ADR-0007: Durable scan pipeline and stage cache keys

Status: Accepted · 2026-07-14

Decision

Job hierarchy: scan_campaigns → scan_partitions → work_units → stage_attempts, with immutable requested parameters, mutable checkpoint state, leases with heartbeats, visibility timeouts, retry classes (transient|throttled|auth| unsupported|corrupt|policy_denied|permanent), and dead-letter rows with safe diagnostics. Pipeline stages (versioned independently): observe → metadata → permissions → labels → content(hash+extract) → features → inference → project(graph/search) → risk → review Stage cache key = (tenantId, assetId, sourceVersionId, stageName, stageImplVersion, configVersion, inputArtifactHashes). A stage first checks for a valid cached artifact under its key and records cache_hit explicitly, so tests can assert no content fetch/hash/extraction occurred for:
  • unchanged content + new model release → features reused, inference re-run;
  • permission-only change → content/features reused, exposure/risk recomputed;
  • rename/move → content features reused, location/context recomputed.
Pause stops new leasing and checkpoints at stage boundaries; resume re-leases from checkpoints; cancel marks drain semantics explicitly.

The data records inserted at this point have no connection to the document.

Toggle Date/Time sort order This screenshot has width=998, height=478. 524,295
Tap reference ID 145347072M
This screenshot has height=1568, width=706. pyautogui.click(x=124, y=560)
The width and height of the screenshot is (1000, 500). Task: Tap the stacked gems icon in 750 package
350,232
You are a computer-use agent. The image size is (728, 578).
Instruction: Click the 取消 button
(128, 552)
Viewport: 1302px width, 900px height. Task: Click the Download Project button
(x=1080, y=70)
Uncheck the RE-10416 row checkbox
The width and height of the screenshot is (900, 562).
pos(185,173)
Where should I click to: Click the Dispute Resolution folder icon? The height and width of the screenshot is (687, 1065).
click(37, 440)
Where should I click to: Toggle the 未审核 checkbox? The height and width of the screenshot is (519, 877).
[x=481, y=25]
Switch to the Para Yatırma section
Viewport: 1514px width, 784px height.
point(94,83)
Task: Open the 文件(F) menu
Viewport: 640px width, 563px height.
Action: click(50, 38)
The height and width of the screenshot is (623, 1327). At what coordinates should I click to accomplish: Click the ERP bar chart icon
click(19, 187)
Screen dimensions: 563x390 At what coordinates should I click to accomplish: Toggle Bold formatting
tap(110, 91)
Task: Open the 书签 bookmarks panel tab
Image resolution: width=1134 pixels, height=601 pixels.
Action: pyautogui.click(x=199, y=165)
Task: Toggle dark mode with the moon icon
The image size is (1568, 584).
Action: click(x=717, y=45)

Idempotency: re-running a stage with the same logical key is a no-op (unique index enforced).

Consequences

  • The invalidation matrix from the reference architecture is encoded in the per-stage cache-key composition in scan/pipeline.ts (observe/permissions/ labels key on sourceVersion; content/features on contentVersion + algorithm versions + tenant config version; inference additionally on the ensemble release), exercised by the “incremental efficiency (invalidation matrix)” tests in scan/scan.test.ts.
  • Progress reporting uses known/estimated work counts, never fabricated percentages.